My strategy is to gradually invest the profits from short-term small AI Agent transactions (especially with average teams in the Genesis project) into the field of decentralized AI. Those AI projects with fundamental value need time to grow because they are mostly infrastructure-oriented and lack consumer-facing products. As we have seen, models such as ChatGPT, Grok, Anthropic, etc., have suddenly become very good at completing daily tasks, real-time research, programming, etc.

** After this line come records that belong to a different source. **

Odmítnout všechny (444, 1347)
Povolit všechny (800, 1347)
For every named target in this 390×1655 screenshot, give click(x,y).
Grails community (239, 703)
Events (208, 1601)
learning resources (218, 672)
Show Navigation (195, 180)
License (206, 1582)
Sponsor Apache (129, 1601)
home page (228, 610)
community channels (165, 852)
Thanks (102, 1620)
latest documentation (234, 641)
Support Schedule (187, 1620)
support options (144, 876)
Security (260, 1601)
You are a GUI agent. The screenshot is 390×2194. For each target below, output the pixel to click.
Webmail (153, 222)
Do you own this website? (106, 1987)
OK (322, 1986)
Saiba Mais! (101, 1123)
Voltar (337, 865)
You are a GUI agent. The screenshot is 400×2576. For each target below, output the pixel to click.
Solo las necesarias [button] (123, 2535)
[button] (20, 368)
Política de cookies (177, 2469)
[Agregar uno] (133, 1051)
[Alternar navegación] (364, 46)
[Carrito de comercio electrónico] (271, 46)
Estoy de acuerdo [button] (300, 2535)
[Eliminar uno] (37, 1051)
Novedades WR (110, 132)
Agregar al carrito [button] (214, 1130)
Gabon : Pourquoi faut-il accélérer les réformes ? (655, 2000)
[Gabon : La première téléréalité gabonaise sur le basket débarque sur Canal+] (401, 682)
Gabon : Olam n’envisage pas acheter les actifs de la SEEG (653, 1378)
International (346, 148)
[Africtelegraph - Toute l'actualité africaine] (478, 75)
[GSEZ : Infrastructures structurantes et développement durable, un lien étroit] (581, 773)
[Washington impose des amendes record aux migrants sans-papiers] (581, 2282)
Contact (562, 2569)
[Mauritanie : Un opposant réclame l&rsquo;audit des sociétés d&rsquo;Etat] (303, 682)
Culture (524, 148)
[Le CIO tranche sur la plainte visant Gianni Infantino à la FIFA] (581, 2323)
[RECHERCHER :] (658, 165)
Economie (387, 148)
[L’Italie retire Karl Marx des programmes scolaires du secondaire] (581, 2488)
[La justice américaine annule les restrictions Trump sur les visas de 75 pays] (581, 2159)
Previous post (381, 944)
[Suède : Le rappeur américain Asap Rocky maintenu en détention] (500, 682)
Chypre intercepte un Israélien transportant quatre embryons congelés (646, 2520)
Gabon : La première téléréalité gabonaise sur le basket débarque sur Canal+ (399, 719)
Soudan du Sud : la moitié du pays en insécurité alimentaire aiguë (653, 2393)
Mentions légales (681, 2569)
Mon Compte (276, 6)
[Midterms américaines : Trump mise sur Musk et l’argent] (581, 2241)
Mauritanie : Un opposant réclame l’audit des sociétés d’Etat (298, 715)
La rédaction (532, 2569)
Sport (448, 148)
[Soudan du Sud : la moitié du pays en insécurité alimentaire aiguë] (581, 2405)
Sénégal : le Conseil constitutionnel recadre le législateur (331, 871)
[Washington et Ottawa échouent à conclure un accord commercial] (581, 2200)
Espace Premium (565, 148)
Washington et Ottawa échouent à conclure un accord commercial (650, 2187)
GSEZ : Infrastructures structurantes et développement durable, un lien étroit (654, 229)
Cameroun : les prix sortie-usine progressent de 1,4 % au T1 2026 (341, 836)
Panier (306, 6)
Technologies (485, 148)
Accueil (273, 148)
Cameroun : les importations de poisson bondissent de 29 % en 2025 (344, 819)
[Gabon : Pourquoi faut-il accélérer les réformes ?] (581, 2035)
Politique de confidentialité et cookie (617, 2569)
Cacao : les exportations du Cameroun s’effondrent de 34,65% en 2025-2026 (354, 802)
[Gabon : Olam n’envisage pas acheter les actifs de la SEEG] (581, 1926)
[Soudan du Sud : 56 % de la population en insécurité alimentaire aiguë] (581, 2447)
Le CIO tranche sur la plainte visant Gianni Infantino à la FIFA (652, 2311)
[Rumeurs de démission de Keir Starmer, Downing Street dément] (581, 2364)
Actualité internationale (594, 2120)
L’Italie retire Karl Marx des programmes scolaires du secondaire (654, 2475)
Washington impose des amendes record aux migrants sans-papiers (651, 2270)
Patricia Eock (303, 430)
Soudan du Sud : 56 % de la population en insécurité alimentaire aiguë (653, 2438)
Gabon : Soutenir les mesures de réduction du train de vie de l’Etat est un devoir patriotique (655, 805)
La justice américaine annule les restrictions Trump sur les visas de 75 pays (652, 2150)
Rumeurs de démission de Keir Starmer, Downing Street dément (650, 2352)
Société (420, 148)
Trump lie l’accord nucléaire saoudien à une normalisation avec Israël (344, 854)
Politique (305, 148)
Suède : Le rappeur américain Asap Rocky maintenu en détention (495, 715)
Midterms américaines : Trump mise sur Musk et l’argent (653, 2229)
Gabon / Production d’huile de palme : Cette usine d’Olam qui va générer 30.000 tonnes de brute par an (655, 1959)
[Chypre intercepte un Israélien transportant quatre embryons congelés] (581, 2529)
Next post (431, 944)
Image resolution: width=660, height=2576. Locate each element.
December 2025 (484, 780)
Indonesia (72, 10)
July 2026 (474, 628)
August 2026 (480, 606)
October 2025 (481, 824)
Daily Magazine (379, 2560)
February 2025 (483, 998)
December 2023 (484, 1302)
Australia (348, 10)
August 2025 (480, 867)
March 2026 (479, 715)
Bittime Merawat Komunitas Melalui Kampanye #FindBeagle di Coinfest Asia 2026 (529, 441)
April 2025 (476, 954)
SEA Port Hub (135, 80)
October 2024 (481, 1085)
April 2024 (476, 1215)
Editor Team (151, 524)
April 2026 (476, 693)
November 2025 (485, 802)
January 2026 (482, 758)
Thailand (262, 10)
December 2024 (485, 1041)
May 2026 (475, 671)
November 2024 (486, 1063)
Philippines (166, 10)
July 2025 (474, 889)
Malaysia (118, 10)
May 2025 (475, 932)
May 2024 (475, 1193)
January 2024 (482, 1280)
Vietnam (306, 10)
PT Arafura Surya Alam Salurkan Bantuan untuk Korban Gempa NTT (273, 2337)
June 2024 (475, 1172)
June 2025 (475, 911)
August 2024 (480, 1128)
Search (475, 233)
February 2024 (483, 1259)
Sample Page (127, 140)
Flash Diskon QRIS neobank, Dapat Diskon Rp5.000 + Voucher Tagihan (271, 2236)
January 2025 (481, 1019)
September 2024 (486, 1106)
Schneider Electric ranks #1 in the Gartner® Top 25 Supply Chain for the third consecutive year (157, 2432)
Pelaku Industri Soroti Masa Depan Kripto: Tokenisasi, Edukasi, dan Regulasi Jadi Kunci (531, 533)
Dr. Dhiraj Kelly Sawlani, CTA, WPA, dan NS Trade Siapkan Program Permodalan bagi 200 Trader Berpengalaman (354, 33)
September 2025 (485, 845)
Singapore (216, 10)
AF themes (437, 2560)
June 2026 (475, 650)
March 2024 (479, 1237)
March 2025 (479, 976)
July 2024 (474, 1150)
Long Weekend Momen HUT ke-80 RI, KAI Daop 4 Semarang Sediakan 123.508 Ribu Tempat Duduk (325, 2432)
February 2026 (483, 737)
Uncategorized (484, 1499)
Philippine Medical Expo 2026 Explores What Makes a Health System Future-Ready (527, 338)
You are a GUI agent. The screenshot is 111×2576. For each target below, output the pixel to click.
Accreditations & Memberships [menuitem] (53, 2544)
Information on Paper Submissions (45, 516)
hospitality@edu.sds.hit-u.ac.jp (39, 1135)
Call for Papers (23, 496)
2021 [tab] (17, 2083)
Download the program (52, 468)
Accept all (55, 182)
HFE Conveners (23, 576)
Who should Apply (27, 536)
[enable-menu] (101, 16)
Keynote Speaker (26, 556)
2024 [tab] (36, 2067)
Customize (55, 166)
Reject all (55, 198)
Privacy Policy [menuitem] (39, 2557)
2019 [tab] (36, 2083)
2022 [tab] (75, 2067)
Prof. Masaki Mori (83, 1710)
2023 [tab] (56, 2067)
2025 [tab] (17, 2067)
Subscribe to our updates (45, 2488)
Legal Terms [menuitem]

In the future, decentralized Web3 models will also become powerful when performing some Web2 native and Web3 native tasks.
Does this mean you should heavily invest in decentralized AI infrastructure?
Not necessarily, success in the crypto field is mainly driven by market hype and marketing strategies. Whether a project can succeed in the long term depends 90% on marketing and 10% on model design. The key to success is to create products that meet market demand, provide a smooth user interface and experience, formulate and accurately execute a detailed launch plan, design a sustainable token economic model, and plan effective user growth and retention strategies. These elements together form a winning marketing system.
My core investment philosophy has always been to bet on teams that know how to combine marketing channels with technology. This logic is similar to the strategy of venture capital institutions investing in vertical SaaS companies in the Web2 era, which focus on solutions for specific scenarios. Although they may use general basic models behind the scenes, they combine them with their own unique proprietary data.
I believe this view will be very durable in the medium and short term, especially in the Web3 field, because everything is driven by hype and community, and things that are easy to understand will be easier to promote.
The transaction structure of the crypto market is also moving in this direction, with the fair launch model gradually becoming the market norm. At the same time, more and more teams in other ecosystems are beginning to integrate technology and marketing more deeply. They are investing more time in establishing technical cooperation with infrastructure projects and focusing on marketing and market entry strategies to transform market attention into attention to actual AI technology.
Quick Summary
The Genesis Launch model of Virtuals has achieved a double harvest in market attention and return rates.
Hype is still more than fundamentals, mostly just short-term operations.
DeFi projects with solid fundamentals are discovering growth potential through the Virtuals ecosystem.
Creators' revenue from trading volume is starting a new wave of experiments.
The Virtuals ecosystem is currently leading, but other alternative ecosystems may soon attract market attention and investment.
Institutional investors are on the sidelines, preferring to invest in decentralized AI infrastructure rather than AI Agent tokens.